Elle a donc emmené des pots de cuisine pour collecter de l'eau, cuire du riz avec des piments verts et faire des ablutions religieuses pendant qu'ils se cachaient dans les collines.

"J'ai emporté les marmites et du riz car je savais que les enfants auraient faim après deux jours de marche", raconte-t-elle en montrant les récipients auxquels elle porte aujourd'hui encore une attention particulière.

"Je les ai apportés pour pouvoir nourrir les bébés. Ils pleurent beaucoup quand ils ont faim."

Carte scolaire 

Mohammad Khares, élève studieux qui rêvait d'aller à l'université, était à 20 ans en dernière année de lycée lorsque la violence a éclaté dans son village.

"L'école me manque beaucoup. J'étais sur le point d'être diplômé, j'en étais tout près. Ça fait vraiment mal", confie-t-il à l'AFP, découragé.

En l'absence d'écoles dans les camps, Mohammad a trouvé un petit travail alimentaire en mettant ses capacités en bengali et en anglais au service d'ONG étrangères opérant sur place.

Sa carte d'école lui est précieuse. La plupart des Rohingyas n'ont pas accès à la scolarité en Birmanie, posséder un tel document est un privilège rare dans la communauté.

"Lorsque je retournerai en Birmanie, je veux reprendre mes études. Mais ils pourraient demander de prouver mon niveau. Cette carte montrera que j'étais au lycée."

La famille d'abord 

La violence s'est abattue si vite sur le village de Mohammad Jubayer qu'il n'a pas eu une seconde pour penser à ce qui pourrait permettre à sa famille de survivre au Bangladesh.
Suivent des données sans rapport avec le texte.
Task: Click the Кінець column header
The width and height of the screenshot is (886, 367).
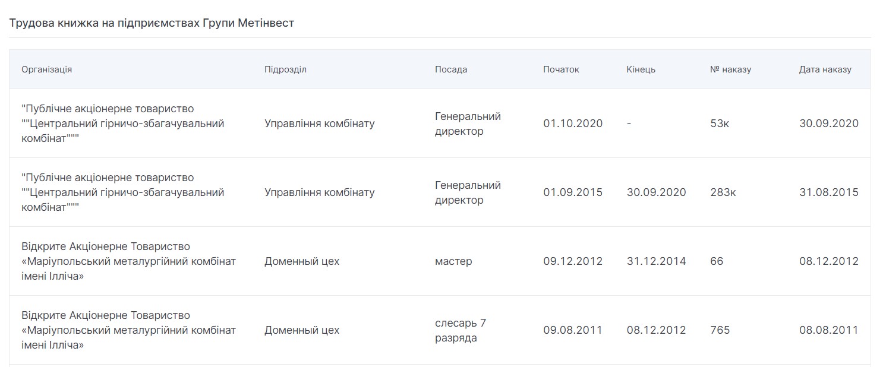Action: click(x=641, y=69)
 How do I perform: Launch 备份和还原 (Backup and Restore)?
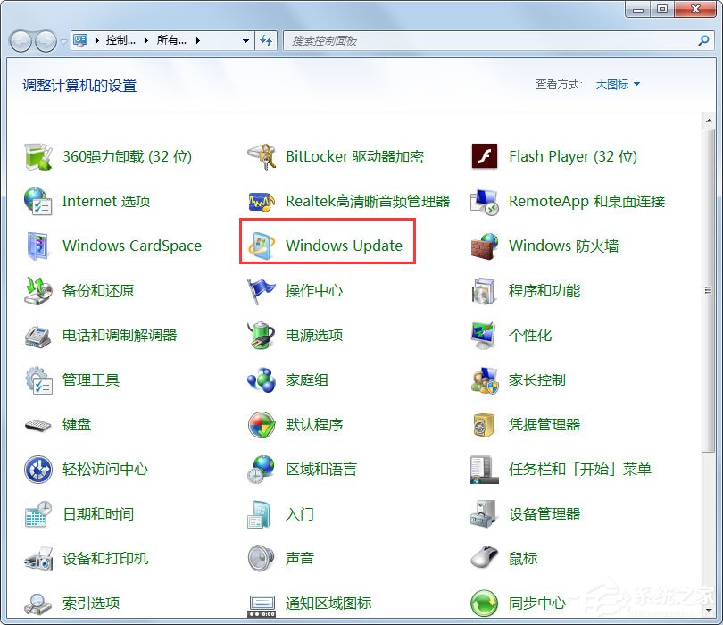click(101, 290)
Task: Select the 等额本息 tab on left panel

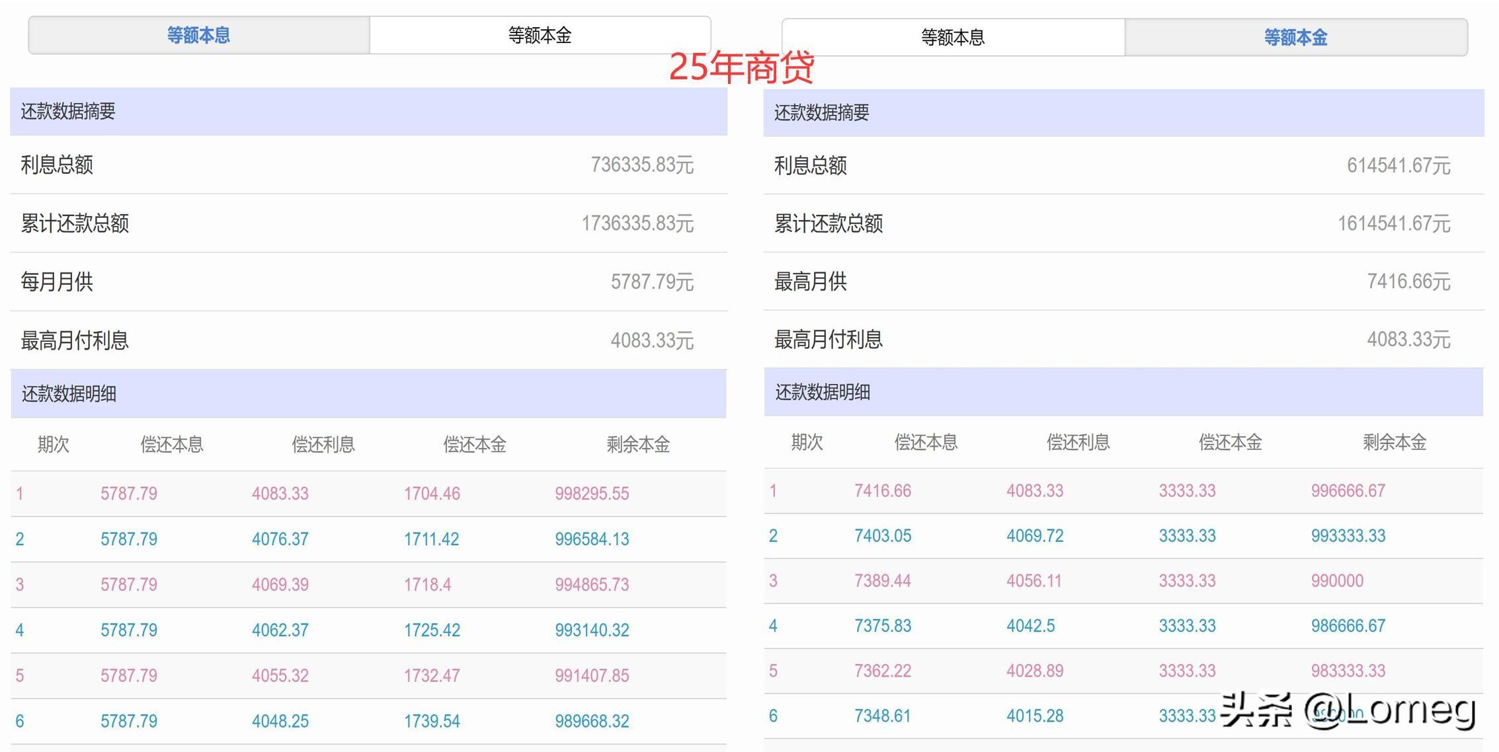Action: coord(198,34)
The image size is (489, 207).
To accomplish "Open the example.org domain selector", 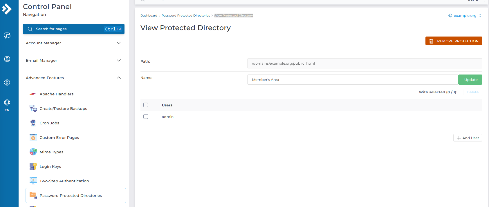I will [x=465, y=16].
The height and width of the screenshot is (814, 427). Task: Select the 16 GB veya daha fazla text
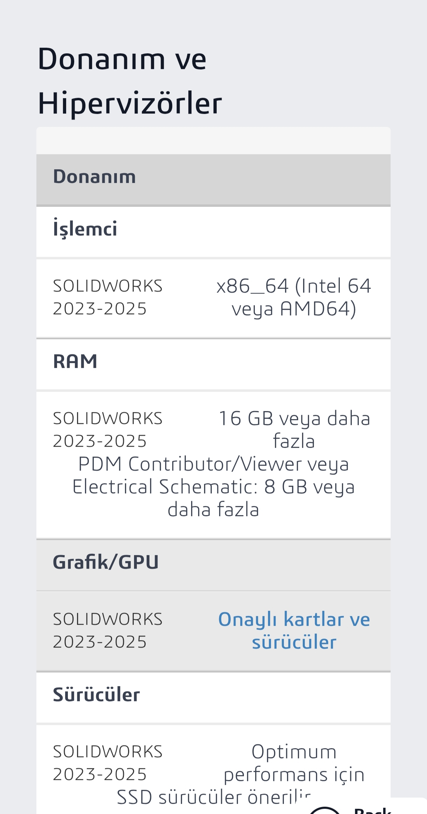point(294,429)
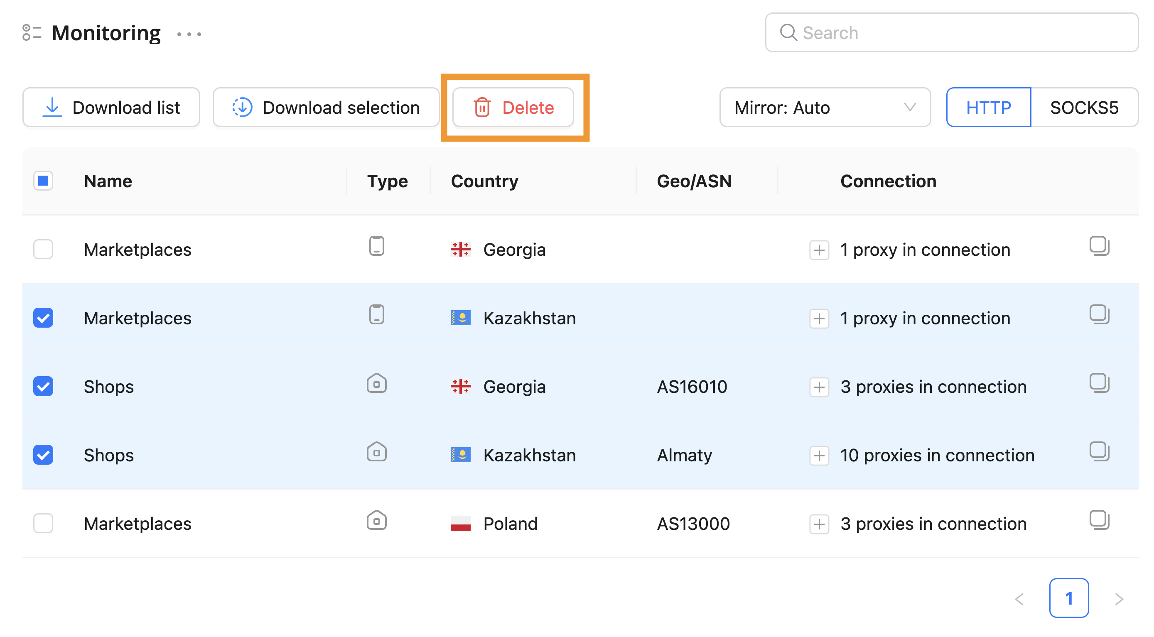Click the Delete button
1154x637 pixels.
pyautogui.click(x=513, y=108)
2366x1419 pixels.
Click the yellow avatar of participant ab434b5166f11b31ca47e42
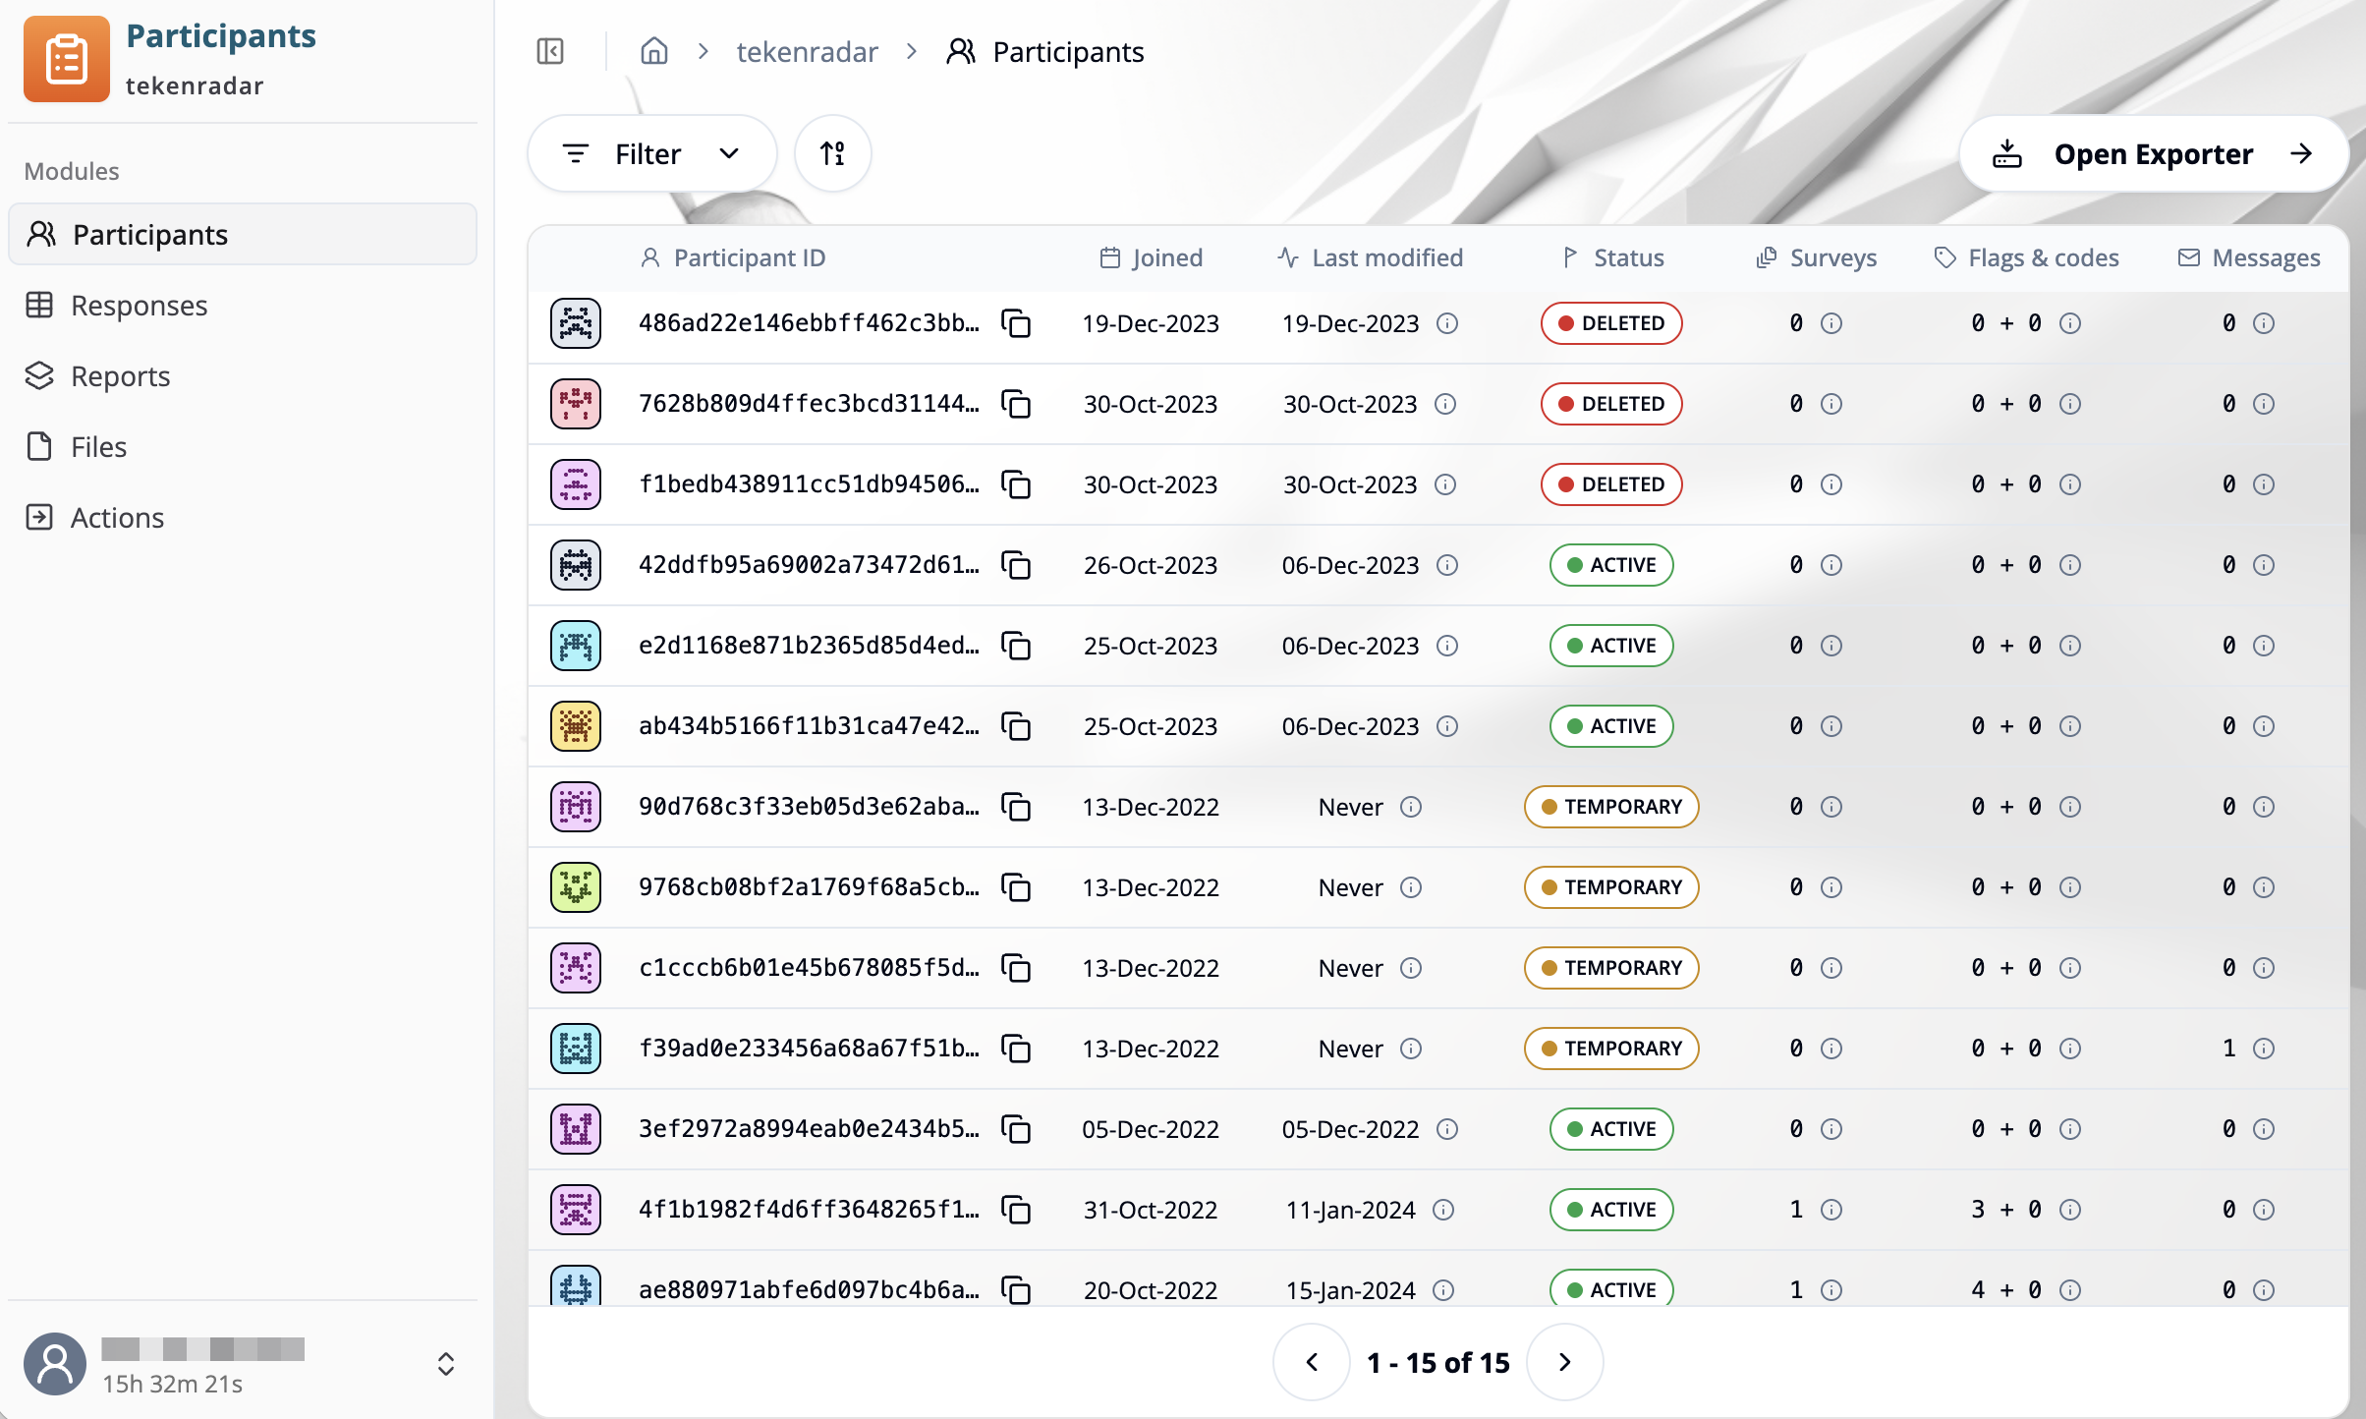coord(576,726)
"Nous n'avons rien pu prendre pour notre route vers ici", déclare le trentenaire à l'AFP en bordure d'un groupement de tentes surplombant un terrain boueux parsemé de déchets.

Mohammad et sa famille ont subsisté d'un peu de nourriture donnée par d'autres fuyards. Sa femme et lui se relayaient pour porter leurs quatre jeunes enfants, pendant que leur fille aînée peinait derrière.

"Nous avons passé neuf jours à marcher à travers les collines. Nous avions nos enfants avec nous. Donc nous les avons amenés, et rien d'autre."

Nouveau jouet 

Mohammad Umar, 12 ans, a abandonné tous ses jouets en Birmanie mais il a emporté avec lui le savoir-faire pour s'en confectionner de nouveaux.

À partir de morceaux glanés dans les camps, il a sculpté un bateau dans un bloc de polystyrène. Une batterie rechargeable lui permet de faire tourner une petite hélice.

"Nous avions l'habitude de faire les mêmes en Birmanie et de jouer avec", raconte l'enfant, au milieu des flaques terreuses formées par la mousson.